Abstract: PO0832
Palliative and Conservative Care Consultation in Hemodialysis: A Survey
Session Information
- Dialysis Care: Epidemiology and the Patient Experience
November 04, 2021 | Location: On-Demand, Virtual Only
Abstract Time: 10:00 AM - 12:00 PM
Category: Dialysis
- 701 Dialysis: Hemodialysis and Frequent Dialysis
Authors
- Cohen, Karen, Philadelphia College of Osteopathic Medicine, Philadelphia, Pennsylvania, United States
- Teehan, Geoffrey S., Lankenau Medical Center, Wynnewood, Pennsylvania, United States
Background
Prior to initiating dialysis for patients with End Stage Renal Disease (ESRD), options other than dialysis such as conservative or palliative care are under-utilized. There may be a subset of patients who may not be ideal candidates for dialysis. Conservative kidney management can address the symptoms of kidney failure and can articulate goals of care with or without dialysis.
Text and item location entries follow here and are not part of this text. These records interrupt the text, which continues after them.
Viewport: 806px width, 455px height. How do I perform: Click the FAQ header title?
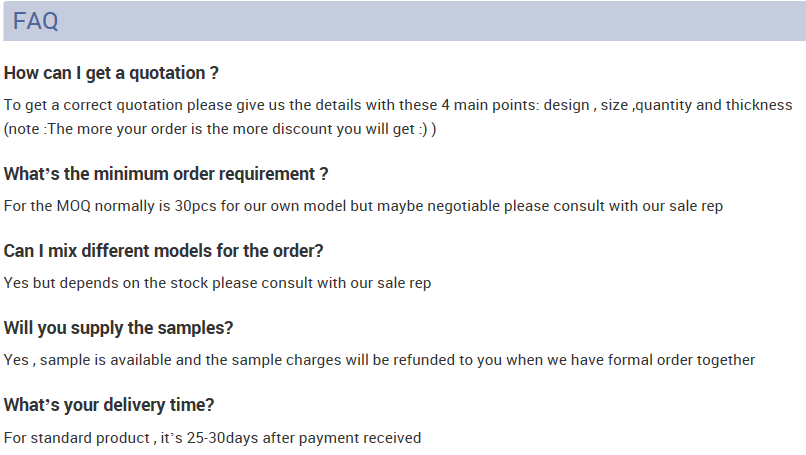(x=35, y=21)
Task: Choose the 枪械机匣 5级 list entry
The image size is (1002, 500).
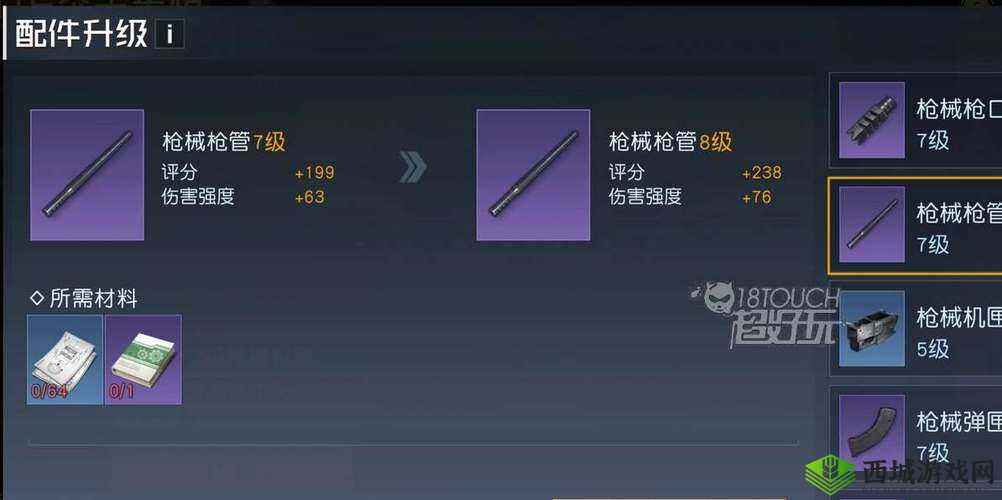Action: tap(915, 329)
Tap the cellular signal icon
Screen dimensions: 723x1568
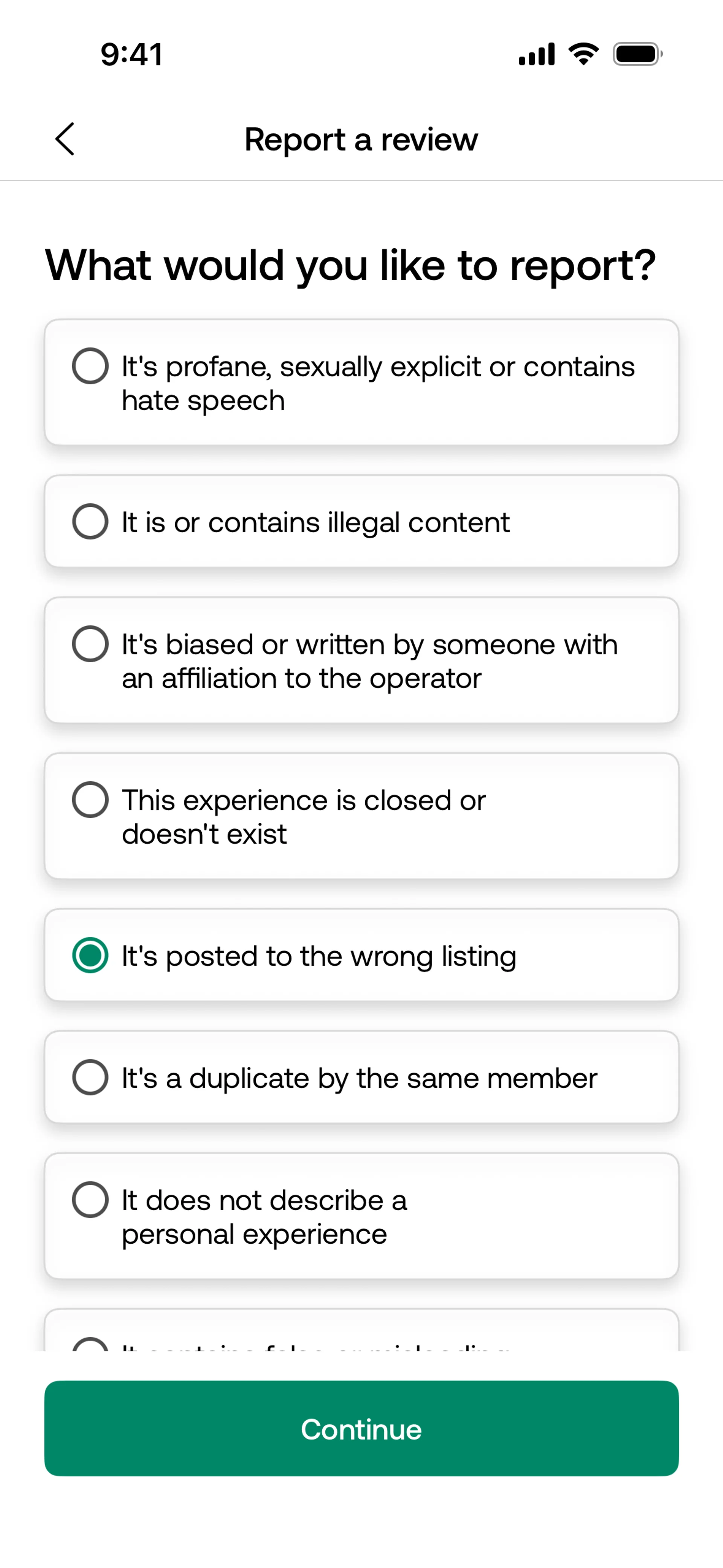tap(536, 54)
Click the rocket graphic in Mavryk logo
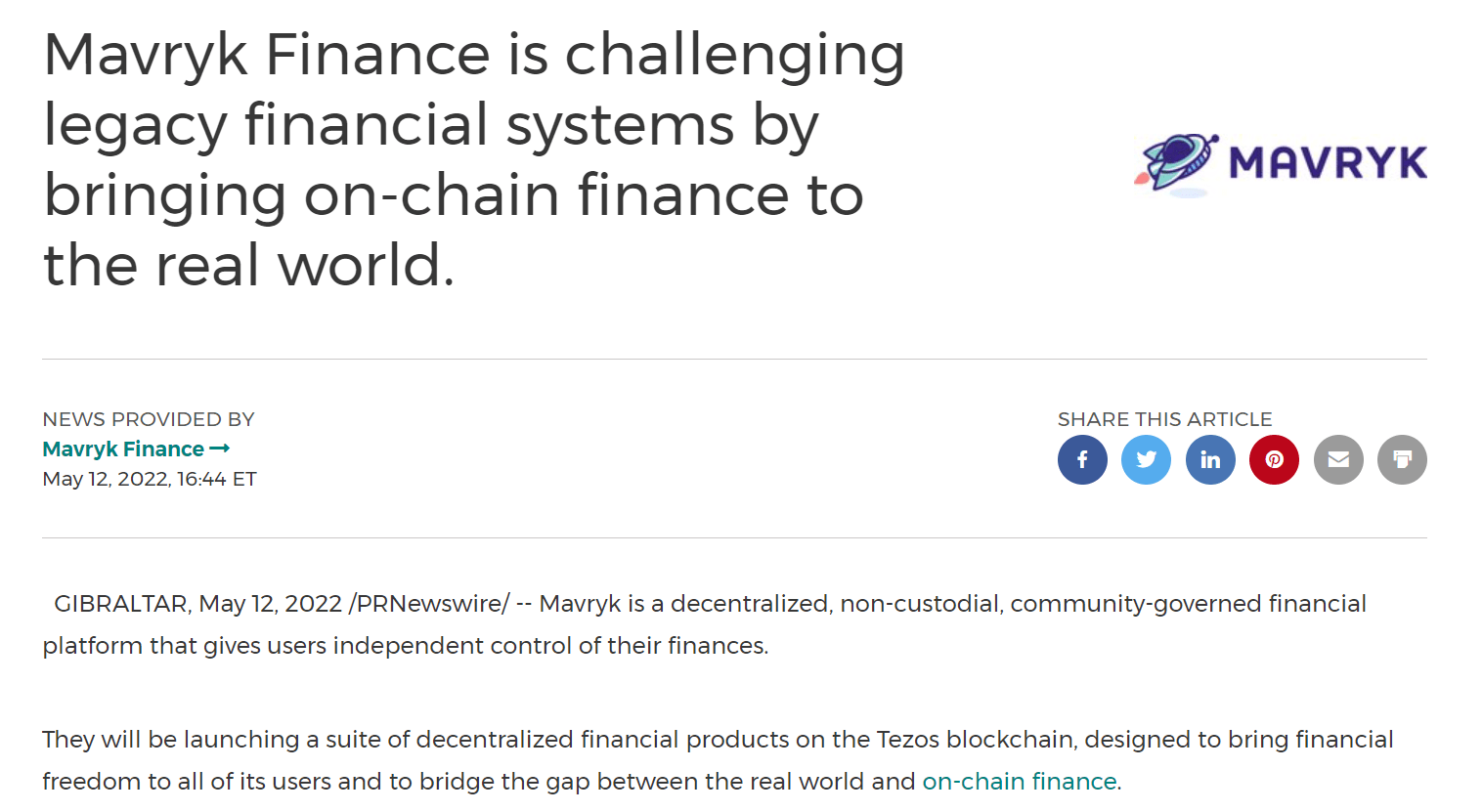 coord(1177,162)
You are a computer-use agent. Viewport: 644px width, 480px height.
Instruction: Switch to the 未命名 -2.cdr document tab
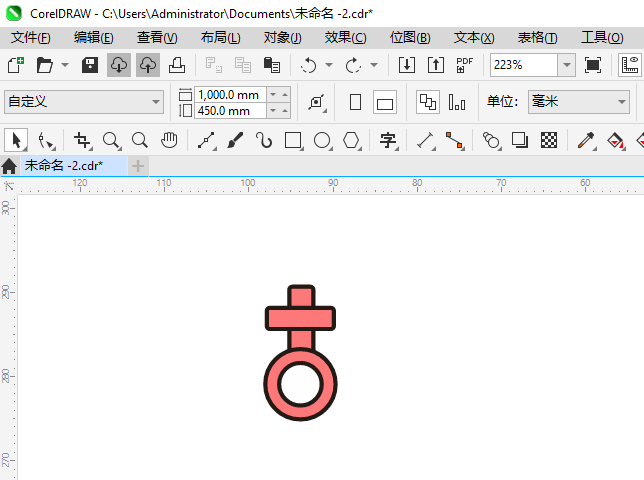(x=64, y=165)
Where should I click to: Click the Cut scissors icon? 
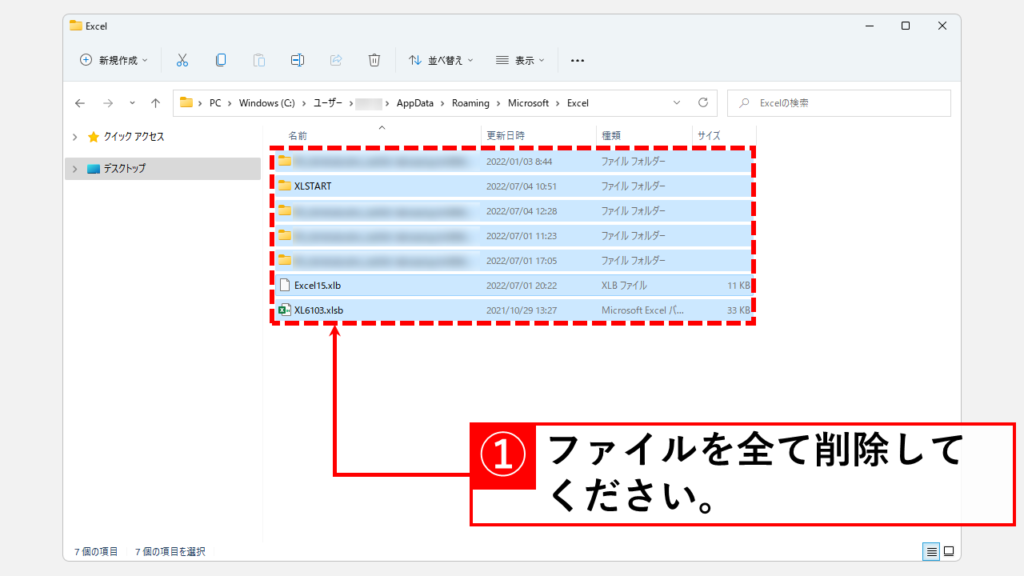(x=182, y=60)
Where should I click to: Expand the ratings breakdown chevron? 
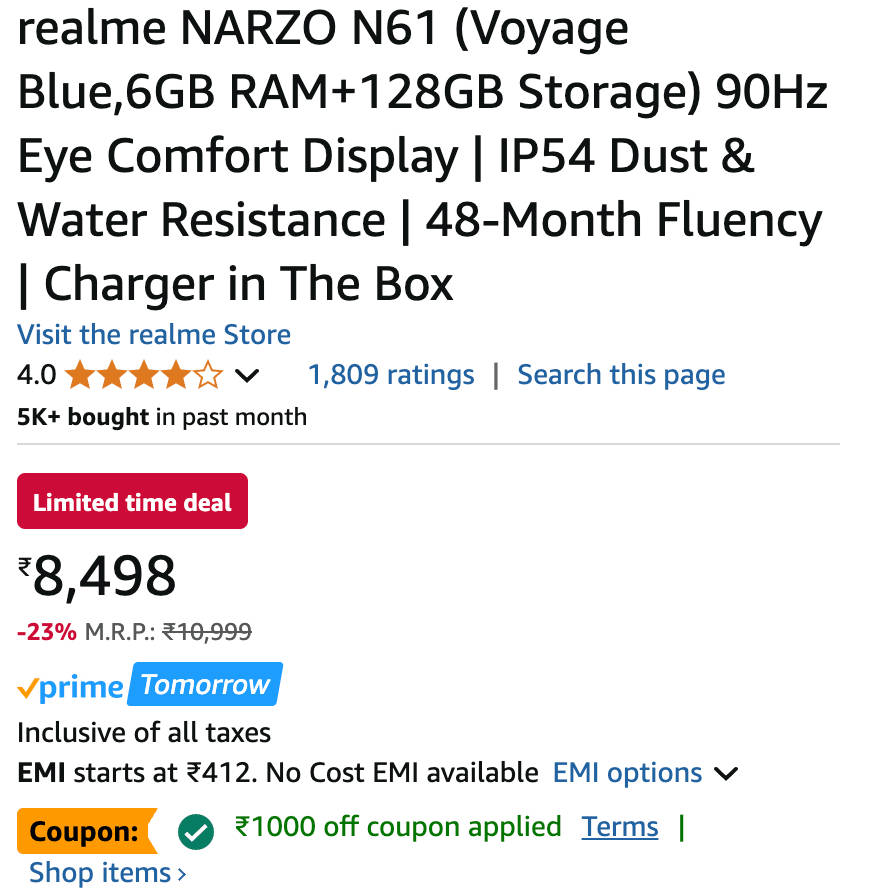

Given the costs of healthcare, high morbidity and mortality in the ESRD population, we believe greater attention to conservative care prior to dialysis would result in patients having more comprehensive information prior to initiating dialysis.
Methods
Patients were surveyed at a large for-profit dialysis center in the suburban Philadelphia area in late December 2020.They were administered a 5 question survey about recalled experiences regarding referral patterns prior to dialysis. Potential responses were "yes," "no," or "do not recall."
Results
37 patients were surveyed. Mean age was 63 years +/- 14, 70% were male, 95% were black. 24% of subjects reported discussing hospice and palliative care prior to dialysis initiation. 25% of patients >65 years old and 22% of patients <65 years old had such discussions. Chi square analysis was not statistically significant.
Conclusion
Only a small percentage of patients with ESRD on hemodialysis recall discussions about alternatives such as hospice, palliative, or conservative care prior to initiating dialysis. There is likely some recall bias. The current paradigm for initiating dialysis fails to routinely include conservative options potentially exposing subjects to increasing morbidity. We believe conservative care should be part of the informed consent process prior to starting dialysis.